The last number of the Home Journal, hat the following letter, dated "Highland Terrace," from one of its editors, N. P. Willis, to his associate) G. P. Morris. It will be read with interest by all Mr. D.'s friends:

Dear Morris: I was not well enough to drive over to the sale of Mr. Downing's house and grounds, though I intended to have done so, and to have written to you of an event so full of melancholy interest. It brought together a large assemblage of persons of taste and refinement, I am told - more like a gathering to exchange regrets, however, as most of those present were already provided with such a home as was there to be disposed of. A leisurely sale, giving time for the chance want to arrive which it was best fitted to supply, would have been better timed, perhaps. The property sold for eighteen thousand dollars, considerably less than the estimate commonly put upon it. It was bought by Messrs. Ramsdell and Betts, two liberal and wealthy gentlemen of the neigh, borhood, who, I understand, propose to hold it till they can dispose of it to better advantage for the widow of their deceased friend. It is a kind world we live in, after all; and sweet the inheritance of good will which some men leave behind them unaware!

Full of enlarged love of the beautiful as was Downing's mind, he was by no means visionary. It was. on the contrary, quite a passion with him, for the last two or three years, to contrive such economies and combinations, in architecture and modes of living, as should bring taste and refined comfort within reach of moderate means. He thought the millionaire sufficiently cared for. To embellish and dignify, at little cost, the homes of The Many, was the more re cent study from which we should have heard most instructively had he lived. The various simple substitutes he had invented for such ornament as is necessary to taste in building, yet usually too expensive, are doubtless in the possession of his able professional partner. Mr. Vaux, and to him may well be referred those interested to know more of them. Of two only of bis practical ideas - subjects of my own last conversation with him - I will endeavor to give some outline, hoping that there are those whom it will serve, though I succeed in recording but a hint of what he intended to convey.

We were speaking of the new facility which railroads afforded for living, the year round, in the country, and of the difference of hospitality, in the city or out of it - the latter being a reception of friends for a longer time and with the addition of a bed. To have a bouse large enough for the friends one wishes to entertain for three months of the year, is to have a house which, for nine months of the year, is much too large. Housewives complain of too many carpets and curtains, and (expense and trouble quite aside) rooms dismantled and uninhabited in the winter, are dismal to children and servants. A family should fill a house, as a man's frame should fill his coat - the spare pocket or spare bed not interfering with the general fit- Downing thought it was not sufficiently remembered how completely the country summer rendered most city luxuries superfluous. In the smallest cottage there is room enough to dine, and the remaining hospitality which the city guest comes to the country to enjoy, is dispensed upon portico and lawn, in grove and and garden. Grass is the carpet, sunset the curtains, starlight the frescoed ceiling, he will most admire. With his luxuries thus out of doors, his in-door comforts may be put into very small compass.

A room large enough for a bed, a chair and a wash-stand, is, with its open window, as good as the state-chamber of a palace. A dozen such sleeping-rooms may be built at very little expense, and added to the house or grounds like a rear wing, or a bowling alley - the whole structure closed in the winter, and forming no apparent enlargement of the general scale of the building. A dozen friends might thus be entertained without interfering with the usual accommodations of the family, and the hospitality of "a cottage" might thus be quite as bounteous and agreeable as that of "a mansion." Downing, I believe, had some definite plan by which this slightly built addition to the house should be (architecturally) disposed of, but I cannot dis-tincly recall it. and perhaps the hint is enough.

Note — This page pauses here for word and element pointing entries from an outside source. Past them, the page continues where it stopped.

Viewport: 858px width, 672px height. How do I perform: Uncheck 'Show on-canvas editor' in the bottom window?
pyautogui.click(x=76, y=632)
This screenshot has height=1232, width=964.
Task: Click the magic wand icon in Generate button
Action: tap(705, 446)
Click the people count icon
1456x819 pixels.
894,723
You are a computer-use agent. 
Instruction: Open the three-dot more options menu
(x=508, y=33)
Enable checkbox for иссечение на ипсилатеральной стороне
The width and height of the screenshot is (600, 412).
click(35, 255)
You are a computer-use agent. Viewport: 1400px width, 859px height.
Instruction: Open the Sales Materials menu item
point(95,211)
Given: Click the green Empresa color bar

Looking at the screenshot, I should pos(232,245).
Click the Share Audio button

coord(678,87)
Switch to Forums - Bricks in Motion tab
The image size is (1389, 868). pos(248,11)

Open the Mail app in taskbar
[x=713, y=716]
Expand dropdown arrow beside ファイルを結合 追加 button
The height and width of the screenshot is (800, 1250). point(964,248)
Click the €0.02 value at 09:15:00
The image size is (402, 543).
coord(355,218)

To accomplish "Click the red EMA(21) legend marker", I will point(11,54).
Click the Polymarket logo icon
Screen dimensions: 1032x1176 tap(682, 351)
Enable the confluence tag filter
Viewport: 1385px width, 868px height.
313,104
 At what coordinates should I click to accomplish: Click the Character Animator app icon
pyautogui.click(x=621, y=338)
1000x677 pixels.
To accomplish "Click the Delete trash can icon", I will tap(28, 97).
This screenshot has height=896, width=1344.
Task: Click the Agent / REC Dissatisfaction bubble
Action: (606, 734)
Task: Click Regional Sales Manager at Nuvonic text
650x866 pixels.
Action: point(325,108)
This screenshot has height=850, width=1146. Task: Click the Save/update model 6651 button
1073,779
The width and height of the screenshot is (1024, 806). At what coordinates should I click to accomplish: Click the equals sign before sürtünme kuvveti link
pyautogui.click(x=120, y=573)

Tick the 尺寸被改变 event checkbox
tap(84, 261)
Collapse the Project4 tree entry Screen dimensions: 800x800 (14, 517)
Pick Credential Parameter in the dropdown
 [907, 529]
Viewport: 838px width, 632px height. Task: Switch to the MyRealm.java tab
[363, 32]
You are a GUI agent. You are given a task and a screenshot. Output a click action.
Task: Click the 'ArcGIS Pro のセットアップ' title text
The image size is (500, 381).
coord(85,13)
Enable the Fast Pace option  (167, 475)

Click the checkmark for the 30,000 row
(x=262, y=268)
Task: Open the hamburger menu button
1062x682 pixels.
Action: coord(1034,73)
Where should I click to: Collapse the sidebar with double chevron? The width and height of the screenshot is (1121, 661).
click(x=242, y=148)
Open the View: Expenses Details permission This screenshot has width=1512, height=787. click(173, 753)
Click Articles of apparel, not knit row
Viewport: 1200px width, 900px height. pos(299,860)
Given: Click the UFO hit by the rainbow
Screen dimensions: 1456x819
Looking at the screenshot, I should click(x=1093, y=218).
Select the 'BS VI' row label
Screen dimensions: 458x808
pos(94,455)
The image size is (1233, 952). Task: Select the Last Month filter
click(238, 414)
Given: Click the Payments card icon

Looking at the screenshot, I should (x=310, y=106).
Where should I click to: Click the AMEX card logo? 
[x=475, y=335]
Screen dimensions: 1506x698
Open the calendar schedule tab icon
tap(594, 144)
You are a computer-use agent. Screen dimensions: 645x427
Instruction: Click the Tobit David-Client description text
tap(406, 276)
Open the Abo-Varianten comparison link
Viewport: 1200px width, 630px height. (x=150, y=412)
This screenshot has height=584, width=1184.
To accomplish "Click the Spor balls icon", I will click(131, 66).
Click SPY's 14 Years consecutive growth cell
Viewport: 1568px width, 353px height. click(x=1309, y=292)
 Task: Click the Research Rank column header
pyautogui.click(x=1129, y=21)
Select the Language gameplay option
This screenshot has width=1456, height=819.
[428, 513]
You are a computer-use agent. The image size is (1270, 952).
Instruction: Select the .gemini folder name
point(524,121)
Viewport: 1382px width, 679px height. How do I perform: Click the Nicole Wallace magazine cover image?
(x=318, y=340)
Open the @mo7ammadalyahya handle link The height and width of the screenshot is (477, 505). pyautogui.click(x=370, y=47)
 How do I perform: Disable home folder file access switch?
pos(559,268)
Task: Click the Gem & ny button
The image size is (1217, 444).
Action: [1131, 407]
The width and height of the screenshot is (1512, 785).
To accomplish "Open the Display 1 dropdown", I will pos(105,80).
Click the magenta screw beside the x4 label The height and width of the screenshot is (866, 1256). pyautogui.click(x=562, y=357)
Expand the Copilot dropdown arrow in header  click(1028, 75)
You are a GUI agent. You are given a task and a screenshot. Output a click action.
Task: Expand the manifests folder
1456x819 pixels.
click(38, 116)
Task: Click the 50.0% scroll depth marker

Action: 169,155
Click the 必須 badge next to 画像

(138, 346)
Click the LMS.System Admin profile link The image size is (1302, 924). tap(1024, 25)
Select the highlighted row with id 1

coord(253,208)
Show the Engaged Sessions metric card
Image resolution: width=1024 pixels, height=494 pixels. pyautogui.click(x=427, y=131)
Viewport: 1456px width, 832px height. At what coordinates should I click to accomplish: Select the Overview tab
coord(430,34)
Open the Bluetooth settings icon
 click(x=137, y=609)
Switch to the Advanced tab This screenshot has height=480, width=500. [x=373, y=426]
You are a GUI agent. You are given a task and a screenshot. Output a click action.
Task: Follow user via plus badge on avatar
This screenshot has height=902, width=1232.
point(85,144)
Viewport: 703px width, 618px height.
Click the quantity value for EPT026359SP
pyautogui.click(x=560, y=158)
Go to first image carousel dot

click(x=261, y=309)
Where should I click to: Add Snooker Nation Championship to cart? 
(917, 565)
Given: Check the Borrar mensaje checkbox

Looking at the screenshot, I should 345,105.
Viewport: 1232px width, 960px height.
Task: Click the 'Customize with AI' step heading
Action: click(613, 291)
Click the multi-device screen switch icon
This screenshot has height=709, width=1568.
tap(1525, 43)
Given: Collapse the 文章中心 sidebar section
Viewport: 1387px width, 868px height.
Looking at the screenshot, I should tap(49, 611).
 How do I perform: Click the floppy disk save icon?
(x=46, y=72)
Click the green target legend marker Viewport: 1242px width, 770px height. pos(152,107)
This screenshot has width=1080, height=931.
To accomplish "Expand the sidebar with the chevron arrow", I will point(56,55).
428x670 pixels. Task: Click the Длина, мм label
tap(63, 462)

The other idea, which seemed to me very apt and practicable, was the supplying, at small expense, permanent city lodgings for the occasional use of residents in the country. The frequent errands to town, for shopping, for pleasure, for business, or change of scene, require some better certainty of accommodation than the risk of crowded hotels, as well as more privacy and repose. It is inconvenient, also, to carry wardrobe and baggage to and fro, packing and unpacking, adding very materially to the laboriousness of the visit. The known home being in the country, this occasional city resort might be in any convenient yet unostentatious neighbourhood, and a large number might be accommodated under one roof. Downing thought that a dozen or twenty families might combine to take a house, install a housekeeper in it, and furnish their separate lodgings I - a housekeeper being also a cook, who could supply them with such simple meals as they might require. The house would thus be like a French lodging hotel, and the yearly expense to each tenant, of one or more rooms, would be less than is incurred by occasional visits to the hotels.

The idea seemed to me to combine economy, utility and comfort, and to be, moreover, a very timely one, with the present increasing taste for permanent homes in the country.

I will conclude my letter with the hope that some one will give us a memoir of Downing, to be published with his collected works, and to convey a reflex of the beautiful life he led, and the hand-in-hand progress of his taste and his common sense. They were well balanced, and they kept pace and enlarged and brightened, to his dying day. Yours, etc., N. P. W.